What do we think about using calculated variables as X variables?

donboyd5 commented 5 years ago

In issue #4 @feenberg said:

I would have a different procedure:

1) Synthesize all elemental variables using the calculated variables as a base. Use a mechanical application of RF or CART.

2) Recalculate the calculated variables and substitute the new values into the file.

3) Calculate a revenue score by AGI lass for a small finite change in each parameter of the tax calculator using the PUF and synth.

4) Calculate the correlation between scores calculated in the two different ways.

I'd like to focus on the first two steps, which are about synthesis procedure, and let's not focus (in this issue) on steps 3 and 4, which are about file quality evaluation.

I had thought about steps 1 and 2 but had not done it that way. I was concerned, maybe erroneously, about including too much "actual" RHS information. But as I think about it now, maybe it makes a lot of sense. I'm curious to see what @MaxGhenis thinks.

I guess it shouldn't create any new disclosure risk? (If we assume that PUF records are a disclosability concern). Maybe it's just an empirical question: we should take a look and see how well it does?

feenberg commented 5 years ago

I suppose that any procedure that improves the quality of the synth file is a disclosure risk at some level. The advantage of using the calculated variables as a base is that the correlations with many of them are quite important in getting revenue scores right. For example, getting the correlation of dividends with interest correct is of minimal importance if the correlations with AGI are correct for both of them. By emphasizing the correlations that are important for revenue scoring, this will let us get by with worse correlations on less important pairs. And note that the correlations with AGI, AMTI, etc are crucial, it isn't just the size of the income amount that determines the importance of getting it right.

I haven't said if CART should be applied sequentially to the elemental values, or each elemental value synthesized only from the list of calculated values. The former might be much better - I don't know. It may not be necessary and will allow much smaller disclosure risk.

We are already discussing quality issues - all the graphs of CDFs of income are only interesting as one way to evaluate quality. I worry that will lead to an endless loop of improving one measure at the expense of others and no obvious way to decide which is better. What I like about my suggested method is that it provides a univariate comparison of methods, so it is possible to choose an unambiguous winner.

donboyd5 commented 5 years ago

I agree completely that we need to discuss measuring file quality and that we have begun doing so. Just didn't want to muddy this issue (using calculated values as X variables) with that huge question. I've opened issue #8 for that.

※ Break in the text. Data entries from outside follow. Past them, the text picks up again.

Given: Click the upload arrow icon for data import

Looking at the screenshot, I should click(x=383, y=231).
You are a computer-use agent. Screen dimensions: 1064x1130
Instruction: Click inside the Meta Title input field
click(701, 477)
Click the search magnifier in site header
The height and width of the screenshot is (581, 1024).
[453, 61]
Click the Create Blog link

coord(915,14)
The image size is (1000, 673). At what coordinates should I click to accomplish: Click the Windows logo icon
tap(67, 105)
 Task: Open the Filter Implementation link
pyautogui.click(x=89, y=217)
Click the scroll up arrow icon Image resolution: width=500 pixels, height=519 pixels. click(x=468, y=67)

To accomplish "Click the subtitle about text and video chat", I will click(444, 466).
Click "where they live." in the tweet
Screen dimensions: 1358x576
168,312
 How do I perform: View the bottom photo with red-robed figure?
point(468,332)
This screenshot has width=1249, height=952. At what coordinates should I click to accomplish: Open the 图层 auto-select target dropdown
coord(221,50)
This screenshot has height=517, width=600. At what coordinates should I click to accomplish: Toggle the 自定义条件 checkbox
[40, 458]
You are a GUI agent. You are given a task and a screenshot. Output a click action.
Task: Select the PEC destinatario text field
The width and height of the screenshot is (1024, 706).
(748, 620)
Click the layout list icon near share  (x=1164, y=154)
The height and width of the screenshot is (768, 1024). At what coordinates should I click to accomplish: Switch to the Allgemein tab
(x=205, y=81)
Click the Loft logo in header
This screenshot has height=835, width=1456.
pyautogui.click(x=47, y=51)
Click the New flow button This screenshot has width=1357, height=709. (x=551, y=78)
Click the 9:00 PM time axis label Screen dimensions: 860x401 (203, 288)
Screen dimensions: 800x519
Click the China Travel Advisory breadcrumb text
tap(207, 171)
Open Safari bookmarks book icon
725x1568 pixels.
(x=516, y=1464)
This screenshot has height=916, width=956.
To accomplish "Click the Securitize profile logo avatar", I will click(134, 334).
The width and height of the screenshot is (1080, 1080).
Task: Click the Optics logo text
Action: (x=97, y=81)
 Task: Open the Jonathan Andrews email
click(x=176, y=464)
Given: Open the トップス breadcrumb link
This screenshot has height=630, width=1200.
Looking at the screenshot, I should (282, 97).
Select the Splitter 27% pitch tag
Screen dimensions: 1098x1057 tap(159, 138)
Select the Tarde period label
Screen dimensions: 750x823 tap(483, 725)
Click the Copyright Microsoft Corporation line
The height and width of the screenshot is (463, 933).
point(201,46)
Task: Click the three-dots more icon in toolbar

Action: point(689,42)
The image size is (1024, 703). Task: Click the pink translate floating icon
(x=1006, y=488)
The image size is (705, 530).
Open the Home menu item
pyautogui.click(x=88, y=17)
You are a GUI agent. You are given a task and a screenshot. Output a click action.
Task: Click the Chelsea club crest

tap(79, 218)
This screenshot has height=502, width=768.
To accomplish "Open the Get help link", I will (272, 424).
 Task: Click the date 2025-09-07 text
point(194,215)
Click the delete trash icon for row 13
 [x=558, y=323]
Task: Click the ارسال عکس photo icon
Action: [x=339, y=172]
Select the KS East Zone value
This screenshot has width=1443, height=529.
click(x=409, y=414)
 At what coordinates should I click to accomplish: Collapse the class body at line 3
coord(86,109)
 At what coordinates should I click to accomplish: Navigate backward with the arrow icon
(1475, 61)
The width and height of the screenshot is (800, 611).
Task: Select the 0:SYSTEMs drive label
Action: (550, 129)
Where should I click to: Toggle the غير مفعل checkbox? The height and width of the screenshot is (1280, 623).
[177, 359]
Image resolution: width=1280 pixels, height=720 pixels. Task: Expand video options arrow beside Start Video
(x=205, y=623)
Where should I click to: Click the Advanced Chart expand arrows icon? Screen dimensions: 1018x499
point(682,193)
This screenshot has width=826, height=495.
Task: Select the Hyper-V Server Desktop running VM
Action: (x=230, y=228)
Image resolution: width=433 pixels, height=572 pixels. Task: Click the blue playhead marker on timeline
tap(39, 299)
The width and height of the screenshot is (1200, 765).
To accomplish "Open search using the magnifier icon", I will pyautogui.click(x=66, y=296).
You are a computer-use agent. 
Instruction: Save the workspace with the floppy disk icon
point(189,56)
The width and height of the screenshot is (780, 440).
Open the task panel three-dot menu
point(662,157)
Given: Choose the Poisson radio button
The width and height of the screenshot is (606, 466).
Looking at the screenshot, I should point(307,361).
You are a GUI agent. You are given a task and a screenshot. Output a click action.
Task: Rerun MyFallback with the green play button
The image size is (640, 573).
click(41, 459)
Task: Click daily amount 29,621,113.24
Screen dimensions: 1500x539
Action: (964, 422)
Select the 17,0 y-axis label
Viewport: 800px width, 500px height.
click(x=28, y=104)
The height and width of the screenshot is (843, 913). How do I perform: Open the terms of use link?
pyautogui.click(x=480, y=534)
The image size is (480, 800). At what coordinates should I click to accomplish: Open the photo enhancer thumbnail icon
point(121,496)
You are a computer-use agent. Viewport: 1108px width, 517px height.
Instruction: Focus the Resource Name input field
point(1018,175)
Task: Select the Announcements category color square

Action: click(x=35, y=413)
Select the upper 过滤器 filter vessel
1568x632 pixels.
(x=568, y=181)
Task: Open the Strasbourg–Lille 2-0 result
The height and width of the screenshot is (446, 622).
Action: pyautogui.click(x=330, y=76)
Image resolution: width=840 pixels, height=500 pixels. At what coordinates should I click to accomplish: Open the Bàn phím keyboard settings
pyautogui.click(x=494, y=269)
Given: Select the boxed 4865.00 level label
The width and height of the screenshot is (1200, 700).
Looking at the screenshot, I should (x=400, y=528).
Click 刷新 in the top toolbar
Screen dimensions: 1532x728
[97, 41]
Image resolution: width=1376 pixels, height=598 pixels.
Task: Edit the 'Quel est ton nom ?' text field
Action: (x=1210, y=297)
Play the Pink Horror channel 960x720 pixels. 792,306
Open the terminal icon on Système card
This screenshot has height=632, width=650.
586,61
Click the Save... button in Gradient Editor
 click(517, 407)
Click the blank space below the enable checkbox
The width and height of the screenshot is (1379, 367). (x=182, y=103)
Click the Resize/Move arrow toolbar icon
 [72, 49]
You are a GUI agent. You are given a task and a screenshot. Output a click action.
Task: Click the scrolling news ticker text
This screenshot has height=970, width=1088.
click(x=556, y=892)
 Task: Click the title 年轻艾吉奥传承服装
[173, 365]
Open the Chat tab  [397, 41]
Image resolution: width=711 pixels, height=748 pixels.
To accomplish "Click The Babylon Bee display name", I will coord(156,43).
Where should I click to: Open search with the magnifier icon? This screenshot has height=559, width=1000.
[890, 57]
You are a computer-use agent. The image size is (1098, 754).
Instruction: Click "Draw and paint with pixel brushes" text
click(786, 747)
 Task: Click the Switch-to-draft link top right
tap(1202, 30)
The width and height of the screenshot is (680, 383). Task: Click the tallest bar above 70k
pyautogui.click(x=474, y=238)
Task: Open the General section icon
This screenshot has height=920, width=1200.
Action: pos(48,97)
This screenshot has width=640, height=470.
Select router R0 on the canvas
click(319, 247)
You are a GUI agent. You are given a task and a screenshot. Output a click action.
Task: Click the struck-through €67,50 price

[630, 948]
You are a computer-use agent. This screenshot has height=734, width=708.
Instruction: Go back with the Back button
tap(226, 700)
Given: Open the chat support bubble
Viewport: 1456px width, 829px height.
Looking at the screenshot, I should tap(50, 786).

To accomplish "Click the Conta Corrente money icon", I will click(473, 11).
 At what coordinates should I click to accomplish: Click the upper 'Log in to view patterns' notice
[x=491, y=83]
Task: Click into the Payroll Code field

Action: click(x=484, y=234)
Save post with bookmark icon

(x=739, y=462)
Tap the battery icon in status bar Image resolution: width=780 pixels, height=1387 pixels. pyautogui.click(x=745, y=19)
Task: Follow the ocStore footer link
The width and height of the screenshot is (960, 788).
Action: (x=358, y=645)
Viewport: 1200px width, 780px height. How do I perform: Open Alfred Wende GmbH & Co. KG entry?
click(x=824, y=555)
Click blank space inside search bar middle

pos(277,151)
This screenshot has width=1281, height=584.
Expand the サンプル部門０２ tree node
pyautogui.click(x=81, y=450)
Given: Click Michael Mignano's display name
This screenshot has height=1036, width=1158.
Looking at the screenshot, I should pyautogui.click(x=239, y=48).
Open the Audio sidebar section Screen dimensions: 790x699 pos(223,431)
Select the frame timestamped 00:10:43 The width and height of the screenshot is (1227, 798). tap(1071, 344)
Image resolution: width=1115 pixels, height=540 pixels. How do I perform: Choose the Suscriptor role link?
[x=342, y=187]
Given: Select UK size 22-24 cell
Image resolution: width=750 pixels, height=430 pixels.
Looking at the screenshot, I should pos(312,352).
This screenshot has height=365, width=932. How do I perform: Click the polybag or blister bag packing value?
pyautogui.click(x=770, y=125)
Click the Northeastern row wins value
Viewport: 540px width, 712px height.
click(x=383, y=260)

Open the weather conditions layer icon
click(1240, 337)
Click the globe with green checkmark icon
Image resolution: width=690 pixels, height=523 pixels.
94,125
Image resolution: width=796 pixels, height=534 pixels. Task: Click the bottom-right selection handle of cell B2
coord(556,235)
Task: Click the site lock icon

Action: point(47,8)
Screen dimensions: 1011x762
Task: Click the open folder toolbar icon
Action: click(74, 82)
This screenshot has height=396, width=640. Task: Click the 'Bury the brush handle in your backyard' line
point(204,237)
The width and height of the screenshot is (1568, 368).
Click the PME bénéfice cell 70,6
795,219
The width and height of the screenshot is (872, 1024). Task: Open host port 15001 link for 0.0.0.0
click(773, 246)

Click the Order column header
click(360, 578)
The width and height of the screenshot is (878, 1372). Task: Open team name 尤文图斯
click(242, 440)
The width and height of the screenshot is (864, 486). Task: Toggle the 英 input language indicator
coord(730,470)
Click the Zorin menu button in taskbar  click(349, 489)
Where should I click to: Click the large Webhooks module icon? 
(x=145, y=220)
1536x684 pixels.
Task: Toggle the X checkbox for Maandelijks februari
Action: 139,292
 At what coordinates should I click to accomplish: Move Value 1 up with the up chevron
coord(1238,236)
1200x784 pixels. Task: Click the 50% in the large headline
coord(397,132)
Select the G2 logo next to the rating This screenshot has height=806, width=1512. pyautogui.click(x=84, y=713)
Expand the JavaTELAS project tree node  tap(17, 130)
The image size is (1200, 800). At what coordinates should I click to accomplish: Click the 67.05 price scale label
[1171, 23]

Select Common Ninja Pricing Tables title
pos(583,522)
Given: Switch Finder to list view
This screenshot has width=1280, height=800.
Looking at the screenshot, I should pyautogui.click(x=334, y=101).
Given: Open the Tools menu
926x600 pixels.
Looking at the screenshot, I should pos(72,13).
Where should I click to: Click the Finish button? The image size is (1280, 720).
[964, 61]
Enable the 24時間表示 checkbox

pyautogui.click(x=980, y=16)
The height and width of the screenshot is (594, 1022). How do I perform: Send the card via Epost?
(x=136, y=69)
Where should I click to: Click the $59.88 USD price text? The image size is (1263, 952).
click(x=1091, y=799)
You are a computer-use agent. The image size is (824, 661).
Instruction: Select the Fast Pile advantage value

MaxGhenis commented 5 years ago

Re:

Synthesize all elemental variables using the calculated variables as a base. Use a mechanical application of RF or CART.

Is this saying to use something like AGI as one of the first X variables, then calculate components of that using CART/RF synthesis? Is this to ensure we're stratifying by AGI correctly, because it's such an important feature?

Calculating calculated variables post-synthesis seems most efficient to me. If the relationship between dividends and AGI is defined as a formula (given covariates), what's the value of checking its correlation? If that correlation is off, it indicates that dividends aren't correlating appropriately to other determinant(s) of AGI, and we can evaluate that directly.

feenberg commented 5 years ago

On Mon, 19 Nov 2018, Max Ghenis wrote:

Re:
   1. Synthesize all elemental variables using the calculated variables as a
      base. Use a mechanical application of RF or CART.
Is this saying to use something like AGI as one of the first X variables, then calculate components of that using CART/RF synthesis? Is this to ensure we're stratifying by AGI correctly, because it's such an important feature?

Yes, the 27 calculated variables would be used to synthesize the others. This will give Cart every chance to get the correlation with AGI right, and also (and just as important) the correlation with marginal tax rate and no-tax status right.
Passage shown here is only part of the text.